Supplied passage section start

Cell polarity is fundamental to the biology of most cells and is characterized by the asymmetric distribution of factors at the cell cortex (the region just beneath the plasma membrane) and in the cytoplasm. A conserved set of proteins, the PAR (PARtitioning defective) proteins regulate polarity in most polarized animal cells. While we know a great deal about how they generate cortical asymmetries, little is known about how cortical PAR proteins segregate diffusive proteins in the cytoplasm. A subset of the PAR proteins, including PAR-1 kinase, localize to two complementary domains at the cell cortex from which they orchestrate cellular polarities. We previously characterized a cytoplasmic function for PAR-1 that we propose provides a critical link between cortical and cytoplasmic polarities in the C. elegans zygote. PAR-1 localizes to a cytoplasmic concentration gradient that patterns an opposing gradient in the essential protein MEX-5 through local regulation of MEX-5's diffusion rate. In response, the RNA- binding proteins PIE-1 and POS-1 concentrate in the cytoplasm opposite MEX-5. We will combine quantitative live imaging, molecular genetic and mathematical modeling approaches to characterize the mechanisms that underlie these cytoplasmic asymmetries.
The specific aims of this project are to: 1) Determine the mechanisms that establish the cytoplasmic PAR-1 gradient, 2) Determine how PAR-1 phosphorylation regulates the diffusion rate of MEX-5 and 3) Determine the mechanisms that partition PIE-1 and POS-1. Since the core polarity regulators are conserved in animals, knowledge of the principles and mechanisms that establish asymmetries in the C. elegans zygote will provide a foundation for understanding how asymmetries are generated in human cells.

Supplied passage section end

In the passage on cell polarity, what does PAR-1 regulate in MEX-5 to pattern its opposing gradient? The material that comes next is drawn from a separate source.

Input data section start

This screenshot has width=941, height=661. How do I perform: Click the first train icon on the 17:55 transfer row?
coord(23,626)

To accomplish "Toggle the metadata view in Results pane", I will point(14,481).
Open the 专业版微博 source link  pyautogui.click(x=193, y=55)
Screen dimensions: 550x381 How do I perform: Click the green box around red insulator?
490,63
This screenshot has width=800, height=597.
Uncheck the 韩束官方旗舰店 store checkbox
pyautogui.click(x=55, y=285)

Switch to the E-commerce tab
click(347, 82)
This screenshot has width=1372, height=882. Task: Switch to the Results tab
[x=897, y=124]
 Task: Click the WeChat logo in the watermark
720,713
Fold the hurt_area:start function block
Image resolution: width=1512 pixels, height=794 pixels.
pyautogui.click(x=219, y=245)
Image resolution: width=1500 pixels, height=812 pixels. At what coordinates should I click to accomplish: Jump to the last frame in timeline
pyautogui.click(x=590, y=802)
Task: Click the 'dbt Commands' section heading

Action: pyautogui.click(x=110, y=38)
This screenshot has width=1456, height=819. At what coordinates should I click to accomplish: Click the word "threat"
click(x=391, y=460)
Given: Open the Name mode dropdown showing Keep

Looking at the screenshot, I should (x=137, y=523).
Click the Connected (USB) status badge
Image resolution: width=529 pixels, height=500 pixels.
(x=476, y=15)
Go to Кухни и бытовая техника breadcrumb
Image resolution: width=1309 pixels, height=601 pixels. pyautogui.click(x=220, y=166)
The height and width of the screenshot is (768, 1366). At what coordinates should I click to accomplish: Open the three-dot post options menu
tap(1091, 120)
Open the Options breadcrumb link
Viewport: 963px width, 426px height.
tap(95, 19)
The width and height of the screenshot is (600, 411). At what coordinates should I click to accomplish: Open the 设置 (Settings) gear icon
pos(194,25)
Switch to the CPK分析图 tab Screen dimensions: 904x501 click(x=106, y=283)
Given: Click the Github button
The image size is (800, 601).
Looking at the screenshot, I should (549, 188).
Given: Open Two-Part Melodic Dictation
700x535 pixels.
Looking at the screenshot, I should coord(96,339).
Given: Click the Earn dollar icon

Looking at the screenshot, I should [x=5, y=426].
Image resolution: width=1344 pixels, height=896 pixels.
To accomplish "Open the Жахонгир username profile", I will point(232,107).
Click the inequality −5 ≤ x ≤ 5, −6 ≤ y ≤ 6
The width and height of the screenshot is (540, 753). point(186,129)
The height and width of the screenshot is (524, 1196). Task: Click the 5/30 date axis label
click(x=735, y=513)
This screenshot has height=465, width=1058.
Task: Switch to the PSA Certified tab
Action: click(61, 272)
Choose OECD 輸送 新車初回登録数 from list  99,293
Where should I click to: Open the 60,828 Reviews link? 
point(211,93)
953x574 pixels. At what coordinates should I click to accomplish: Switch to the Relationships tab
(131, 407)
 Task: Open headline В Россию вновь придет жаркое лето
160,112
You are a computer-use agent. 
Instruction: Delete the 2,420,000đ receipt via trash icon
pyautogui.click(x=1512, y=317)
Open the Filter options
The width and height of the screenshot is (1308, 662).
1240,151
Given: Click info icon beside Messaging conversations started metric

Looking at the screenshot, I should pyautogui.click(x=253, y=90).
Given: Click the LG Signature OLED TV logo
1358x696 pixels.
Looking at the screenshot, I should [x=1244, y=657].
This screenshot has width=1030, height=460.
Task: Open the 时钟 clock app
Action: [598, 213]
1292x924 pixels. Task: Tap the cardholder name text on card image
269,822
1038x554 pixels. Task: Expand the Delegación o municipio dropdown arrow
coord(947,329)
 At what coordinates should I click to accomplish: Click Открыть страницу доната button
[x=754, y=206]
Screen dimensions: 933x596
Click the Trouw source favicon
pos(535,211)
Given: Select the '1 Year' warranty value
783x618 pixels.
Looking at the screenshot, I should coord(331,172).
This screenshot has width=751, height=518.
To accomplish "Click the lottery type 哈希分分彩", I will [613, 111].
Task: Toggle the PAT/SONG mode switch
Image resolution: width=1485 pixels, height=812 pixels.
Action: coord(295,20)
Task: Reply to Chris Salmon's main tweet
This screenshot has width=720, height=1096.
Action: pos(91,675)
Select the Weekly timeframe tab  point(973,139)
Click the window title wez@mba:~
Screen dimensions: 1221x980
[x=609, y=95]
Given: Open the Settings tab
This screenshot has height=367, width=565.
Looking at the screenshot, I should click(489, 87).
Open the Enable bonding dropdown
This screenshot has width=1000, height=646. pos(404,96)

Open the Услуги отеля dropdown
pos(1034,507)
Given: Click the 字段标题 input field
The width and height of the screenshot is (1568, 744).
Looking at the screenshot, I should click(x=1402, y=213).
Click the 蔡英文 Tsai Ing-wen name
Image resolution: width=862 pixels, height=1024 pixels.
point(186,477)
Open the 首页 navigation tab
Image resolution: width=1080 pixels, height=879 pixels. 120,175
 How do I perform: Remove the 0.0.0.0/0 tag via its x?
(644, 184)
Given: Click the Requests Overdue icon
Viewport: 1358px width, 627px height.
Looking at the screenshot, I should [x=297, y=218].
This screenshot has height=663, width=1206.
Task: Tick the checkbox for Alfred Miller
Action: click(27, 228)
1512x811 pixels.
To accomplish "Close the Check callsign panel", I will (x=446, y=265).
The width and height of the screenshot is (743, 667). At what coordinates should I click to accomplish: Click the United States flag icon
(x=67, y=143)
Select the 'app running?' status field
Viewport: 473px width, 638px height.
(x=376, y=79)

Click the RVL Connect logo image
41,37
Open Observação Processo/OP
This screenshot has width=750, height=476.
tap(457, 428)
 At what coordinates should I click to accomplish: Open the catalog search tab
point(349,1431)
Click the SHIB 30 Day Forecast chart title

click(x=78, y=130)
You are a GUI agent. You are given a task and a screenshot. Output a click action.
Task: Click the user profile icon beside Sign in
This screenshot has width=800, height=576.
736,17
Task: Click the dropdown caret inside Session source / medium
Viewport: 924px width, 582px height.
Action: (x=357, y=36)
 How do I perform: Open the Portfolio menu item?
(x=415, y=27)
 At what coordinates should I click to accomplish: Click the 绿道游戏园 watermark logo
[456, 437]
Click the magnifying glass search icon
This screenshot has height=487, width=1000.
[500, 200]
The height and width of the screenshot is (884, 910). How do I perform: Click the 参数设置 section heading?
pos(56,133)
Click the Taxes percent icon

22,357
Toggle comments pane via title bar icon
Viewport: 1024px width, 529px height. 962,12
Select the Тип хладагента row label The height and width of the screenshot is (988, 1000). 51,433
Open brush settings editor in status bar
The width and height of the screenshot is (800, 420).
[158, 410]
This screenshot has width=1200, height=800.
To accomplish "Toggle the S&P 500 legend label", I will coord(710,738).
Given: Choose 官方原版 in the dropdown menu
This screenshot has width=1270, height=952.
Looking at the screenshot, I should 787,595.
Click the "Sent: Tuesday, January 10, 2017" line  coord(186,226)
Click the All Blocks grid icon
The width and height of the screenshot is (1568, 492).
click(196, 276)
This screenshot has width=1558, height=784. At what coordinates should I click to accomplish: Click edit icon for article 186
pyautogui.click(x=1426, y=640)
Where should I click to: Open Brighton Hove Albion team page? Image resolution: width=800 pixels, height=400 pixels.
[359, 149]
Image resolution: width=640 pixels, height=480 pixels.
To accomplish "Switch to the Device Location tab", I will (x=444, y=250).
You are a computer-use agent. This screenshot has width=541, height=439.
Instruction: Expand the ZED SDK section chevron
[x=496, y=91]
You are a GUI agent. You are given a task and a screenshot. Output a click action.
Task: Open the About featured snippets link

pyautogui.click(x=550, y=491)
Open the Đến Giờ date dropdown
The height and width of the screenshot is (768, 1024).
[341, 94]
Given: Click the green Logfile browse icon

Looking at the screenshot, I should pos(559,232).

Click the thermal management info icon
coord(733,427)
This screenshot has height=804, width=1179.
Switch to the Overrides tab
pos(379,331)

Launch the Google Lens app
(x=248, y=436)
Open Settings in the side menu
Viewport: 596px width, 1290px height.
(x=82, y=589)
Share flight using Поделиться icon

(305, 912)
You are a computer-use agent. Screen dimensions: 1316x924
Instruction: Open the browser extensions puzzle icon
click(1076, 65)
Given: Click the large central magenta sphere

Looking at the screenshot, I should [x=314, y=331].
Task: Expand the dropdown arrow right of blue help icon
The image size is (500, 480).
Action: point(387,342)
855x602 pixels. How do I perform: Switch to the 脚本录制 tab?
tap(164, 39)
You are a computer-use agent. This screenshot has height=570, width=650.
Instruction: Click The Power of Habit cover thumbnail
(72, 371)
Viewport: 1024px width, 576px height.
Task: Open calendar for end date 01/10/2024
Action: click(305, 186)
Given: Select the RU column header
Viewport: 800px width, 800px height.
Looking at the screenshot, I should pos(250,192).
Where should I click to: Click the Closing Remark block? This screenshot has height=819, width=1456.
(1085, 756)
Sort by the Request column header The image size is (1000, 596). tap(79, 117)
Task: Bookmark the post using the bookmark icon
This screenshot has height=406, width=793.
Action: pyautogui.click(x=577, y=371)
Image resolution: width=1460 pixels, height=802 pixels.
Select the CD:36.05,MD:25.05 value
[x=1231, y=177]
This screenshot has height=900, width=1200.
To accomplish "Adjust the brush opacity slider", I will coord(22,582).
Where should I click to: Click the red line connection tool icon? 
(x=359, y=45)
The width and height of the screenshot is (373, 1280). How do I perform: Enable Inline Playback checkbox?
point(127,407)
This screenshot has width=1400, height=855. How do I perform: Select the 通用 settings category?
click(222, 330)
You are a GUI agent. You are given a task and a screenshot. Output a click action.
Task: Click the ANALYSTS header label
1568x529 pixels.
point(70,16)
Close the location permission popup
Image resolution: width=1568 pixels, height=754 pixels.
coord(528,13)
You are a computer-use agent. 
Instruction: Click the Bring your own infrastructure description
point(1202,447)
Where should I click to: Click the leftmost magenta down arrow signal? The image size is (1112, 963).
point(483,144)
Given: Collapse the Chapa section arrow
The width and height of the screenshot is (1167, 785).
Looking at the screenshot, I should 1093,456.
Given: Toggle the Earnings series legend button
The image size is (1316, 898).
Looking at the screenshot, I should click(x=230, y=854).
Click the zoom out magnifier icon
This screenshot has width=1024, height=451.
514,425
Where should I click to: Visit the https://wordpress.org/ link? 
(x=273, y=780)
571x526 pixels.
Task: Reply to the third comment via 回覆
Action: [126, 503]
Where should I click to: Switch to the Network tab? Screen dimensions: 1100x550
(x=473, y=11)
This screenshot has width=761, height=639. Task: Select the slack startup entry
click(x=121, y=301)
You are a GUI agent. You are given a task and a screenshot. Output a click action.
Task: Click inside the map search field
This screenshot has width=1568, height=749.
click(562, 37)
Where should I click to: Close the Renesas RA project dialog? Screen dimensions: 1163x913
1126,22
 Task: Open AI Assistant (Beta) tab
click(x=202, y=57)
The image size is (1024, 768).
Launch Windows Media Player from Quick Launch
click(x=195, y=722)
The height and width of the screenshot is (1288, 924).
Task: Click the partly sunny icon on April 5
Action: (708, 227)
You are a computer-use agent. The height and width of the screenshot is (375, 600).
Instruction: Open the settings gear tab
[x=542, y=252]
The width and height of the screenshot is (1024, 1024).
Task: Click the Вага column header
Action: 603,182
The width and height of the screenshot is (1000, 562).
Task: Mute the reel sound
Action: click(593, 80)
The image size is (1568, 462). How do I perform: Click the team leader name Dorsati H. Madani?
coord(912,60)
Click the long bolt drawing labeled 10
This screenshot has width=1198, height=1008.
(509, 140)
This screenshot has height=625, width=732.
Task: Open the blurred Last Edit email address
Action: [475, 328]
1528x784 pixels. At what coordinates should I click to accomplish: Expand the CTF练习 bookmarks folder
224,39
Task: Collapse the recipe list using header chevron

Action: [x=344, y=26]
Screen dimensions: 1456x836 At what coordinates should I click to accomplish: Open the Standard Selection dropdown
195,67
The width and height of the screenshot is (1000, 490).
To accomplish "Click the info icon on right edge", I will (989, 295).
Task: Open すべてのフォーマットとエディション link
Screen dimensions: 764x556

Input data section end

Response box:
PAR-1 locally regulates MEX-5's diffusion rate.